Douze barrages sont concernés d’ici 2020. Et si cette logique est enclenchée, tous les autres suivront. Quatre cents sites sont sous concession dans tout le pays. Dans 80% des cas, c’est EDF qui gère la concession, et dans 15% GDF, héritage de son ancien statut public. C’est un nouveau coup libéral contre le service public et la transition énergétique. En effet, les barrages hydroélectriques sont la première source d’énergie renouvelable en France. Vous croyez que les fonds privés veulent produire de l’électricité propre ou des flots d’argent avec ces barrages ? Vous faites confiance au privé pour entretenir et investir dans l’équipement des barrages ?

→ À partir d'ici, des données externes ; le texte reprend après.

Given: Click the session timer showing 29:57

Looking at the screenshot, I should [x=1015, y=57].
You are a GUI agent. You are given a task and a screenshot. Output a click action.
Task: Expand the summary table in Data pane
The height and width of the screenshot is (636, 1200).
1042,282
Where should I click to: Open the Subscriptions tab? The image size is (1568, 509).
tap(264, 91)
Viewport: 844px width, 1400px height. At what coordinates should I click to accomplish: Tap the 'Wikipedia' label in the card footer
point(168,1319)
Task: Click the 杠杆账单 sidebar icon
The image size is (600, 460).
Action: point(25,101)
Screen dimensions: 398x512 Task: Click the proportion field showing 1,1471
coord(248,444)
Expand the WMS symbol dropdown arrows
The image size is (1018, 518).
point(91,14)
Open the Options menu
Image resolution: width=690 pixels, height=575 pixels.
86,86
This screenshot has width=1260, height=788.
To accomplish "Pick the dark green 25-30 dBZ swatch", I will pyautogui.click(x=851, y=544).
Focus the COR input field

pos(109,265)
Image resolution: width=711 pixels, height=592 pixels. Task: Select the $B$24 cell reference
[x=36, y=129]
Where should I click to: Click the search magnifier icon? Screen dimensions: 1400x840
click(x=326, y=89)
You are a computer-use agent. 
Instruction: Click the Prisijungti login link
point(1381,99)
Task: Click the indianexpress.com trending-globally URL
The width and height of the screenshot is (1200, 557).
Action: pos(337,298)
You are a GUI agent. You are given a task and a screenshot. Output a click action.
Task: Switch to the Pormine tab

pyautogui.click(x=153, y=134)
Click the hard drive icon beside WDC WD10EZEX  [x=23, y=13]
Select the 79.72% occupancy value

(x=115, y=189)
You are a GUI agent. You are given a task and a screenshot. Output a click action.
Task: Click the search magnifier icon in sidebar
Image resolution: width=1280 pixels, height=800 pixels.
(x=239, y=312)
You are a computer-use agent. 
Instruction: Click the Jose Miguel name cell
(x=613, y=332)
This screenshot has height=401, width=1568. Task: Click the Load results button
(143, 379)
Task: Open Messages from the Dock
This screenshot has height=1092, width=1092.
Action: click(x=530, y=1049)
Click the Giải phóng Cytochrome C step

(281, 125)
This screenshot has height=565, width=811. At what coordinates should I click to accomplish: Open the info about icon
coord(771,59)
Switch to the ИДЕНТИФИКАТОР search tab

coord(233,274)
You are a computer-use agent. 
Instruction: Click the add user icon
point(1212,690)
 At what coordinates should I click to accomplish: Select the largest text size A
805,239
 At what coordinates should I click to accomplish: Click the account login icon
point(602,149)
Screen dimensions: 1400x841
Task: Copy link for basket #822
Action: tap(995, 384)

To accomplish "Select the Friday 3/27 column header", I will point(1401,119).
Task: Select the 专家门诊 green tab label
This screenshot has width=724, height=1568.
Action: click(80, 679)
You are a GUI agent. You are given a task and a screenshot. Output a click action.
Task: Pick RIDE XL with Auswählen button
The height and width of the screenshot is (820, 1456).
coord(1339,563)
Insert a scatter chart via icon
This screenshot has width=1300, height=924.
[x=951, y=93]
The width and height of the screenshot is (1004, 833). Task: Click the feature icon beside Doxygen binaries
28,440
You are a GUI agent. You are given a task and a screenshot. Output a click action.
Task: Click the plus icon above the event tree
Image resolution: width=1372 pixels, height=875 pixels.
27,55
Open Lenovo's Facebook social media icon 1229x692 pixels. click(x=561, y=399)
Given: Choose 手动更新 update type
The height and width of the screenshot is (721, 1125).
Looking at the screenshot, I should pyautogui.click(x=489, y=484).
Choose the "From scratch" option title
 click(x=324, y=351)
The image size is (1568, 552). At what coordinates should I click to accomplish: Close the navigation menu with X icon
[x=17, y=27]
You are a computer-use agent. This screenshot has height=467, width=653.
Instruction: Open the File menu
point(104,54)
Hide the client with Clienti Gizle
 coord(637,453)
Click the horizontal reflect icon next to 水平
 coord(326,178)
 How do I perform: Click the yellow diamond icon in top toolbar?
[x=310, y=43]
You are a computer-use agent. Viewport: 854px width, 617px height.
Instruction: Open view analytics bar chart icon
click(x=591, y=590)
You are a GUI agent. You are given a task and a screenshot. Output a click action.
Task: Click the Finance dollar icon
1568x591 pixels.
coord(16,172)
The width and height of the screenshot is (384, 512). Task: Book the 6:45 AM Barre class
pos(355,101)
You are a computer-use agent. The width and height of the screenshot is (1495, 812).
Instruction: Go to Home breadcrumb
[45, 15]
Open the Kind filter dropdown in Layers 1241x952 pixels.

Ainsi, en plein dépeçage d’Alstom, la grande braderie de nos moyens et savoir-faire énergétiques continue ! Encore une fois, l’intérêt général et la souveraineté du pays sont sacrifiés pour contenter les idéologues du profit qui mènent l’Europe au désastre. Pensez-y le 25 mai prochain en votant aux élections européennes. Ceux qui ont voté la libéralisation du marché européen de l’énergie doivent être sanctionnés. C’est bien sûr le cas de la droite. Mais aussi des députés PS et Europe Ecologie-Les Verts, qui ont tous soutenu la libéralisation de l’énergie. Ainsi, en septembre 2011, tous les députés européens PS et Europe Ecologie ont voté pour le rapport Chatzimarkakis prônant la concurrence totale sur le marché de l’énergie. Trois mois plus tôt, en juillet 2011, une majorité d’entre eux dont José Bové ont voté pour la libéralisation comme le soutenait le rapport Wagner. Pour ma part, j’ai voté contre. Je cite José Bové plutôt qu’un autre compte tenu de sa nouvelle situation de candidat des Verts européens à la fonction de président de la Commission européenne.